● **EXERCISE DIRECTIONS**
Copy out the records below word for word, from the line containing "At what coordinates" through the end of the records, leaving out the pictures.
─── DATA SECTION ───
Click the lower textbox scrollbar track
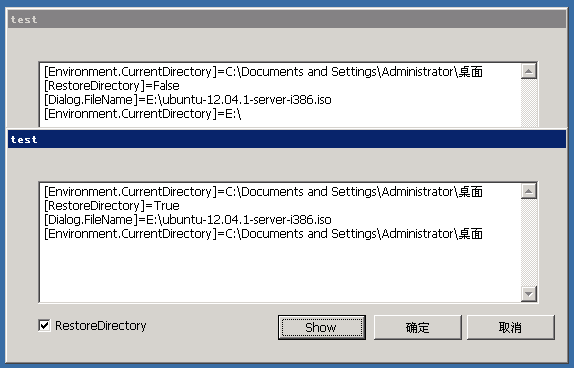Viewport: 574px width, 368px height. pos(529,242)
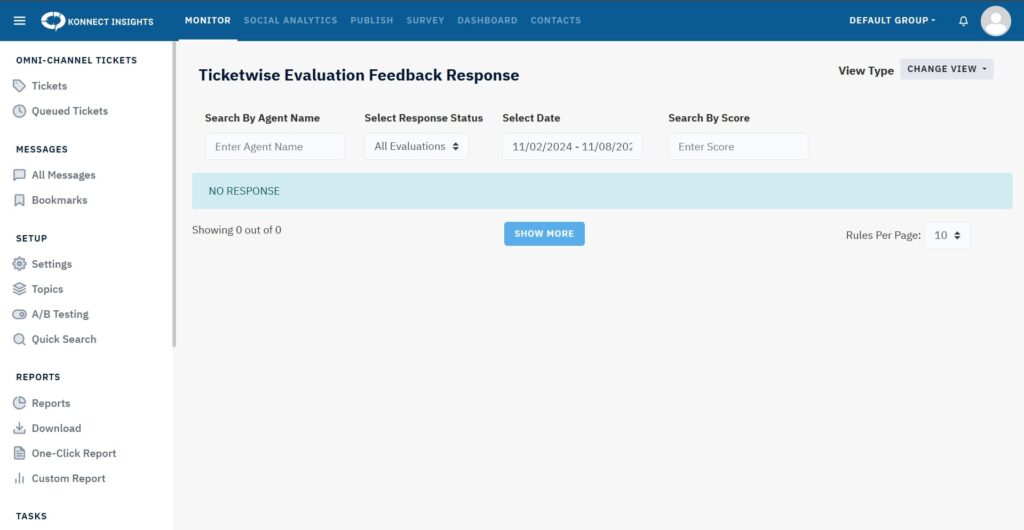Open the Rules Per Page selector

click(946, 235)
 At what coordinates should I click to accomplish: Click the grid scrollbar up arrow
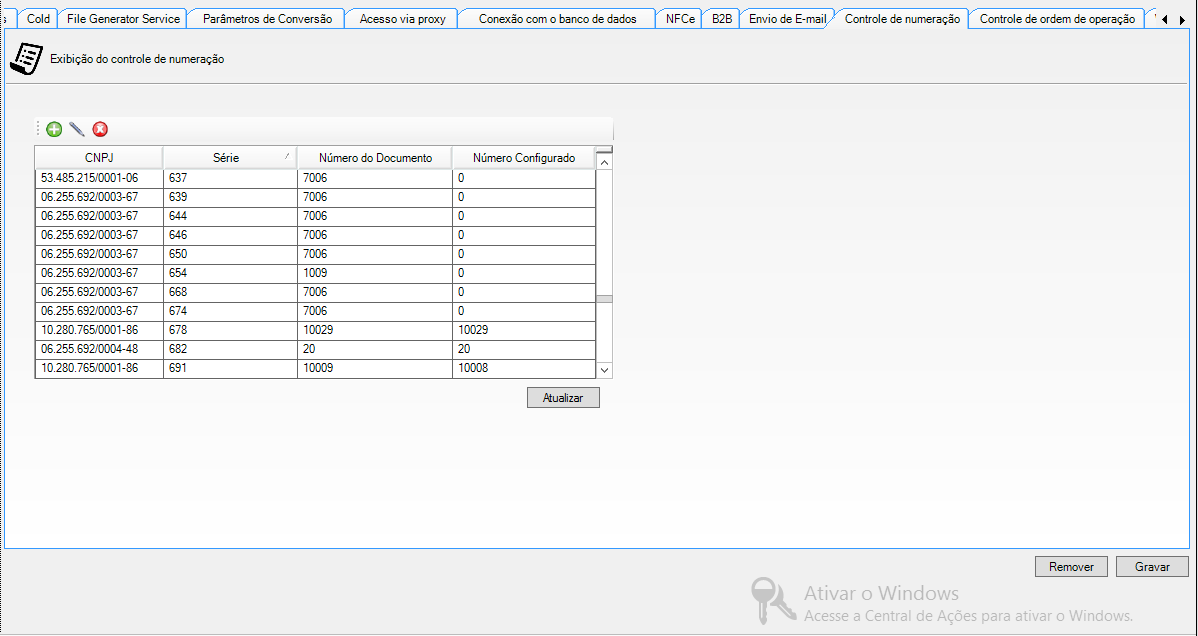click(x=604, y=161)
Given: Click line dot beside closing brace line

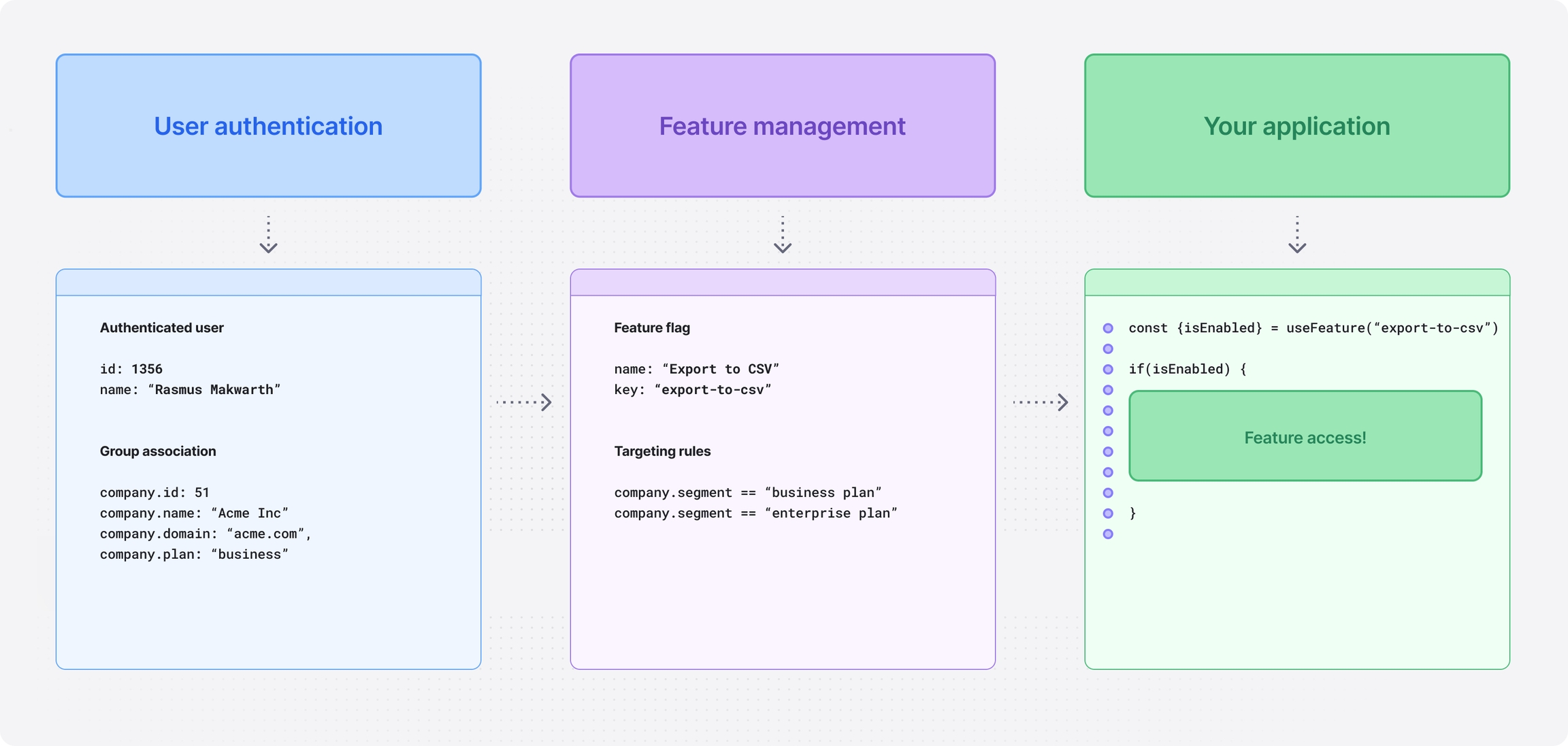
───
● **EXERCISE SOLUTION**
 At what coordinates should I click to accomplish: Click the grid scrollbar up arrow
click(x=604, y=161)
Given: Click line dot beside closing brace line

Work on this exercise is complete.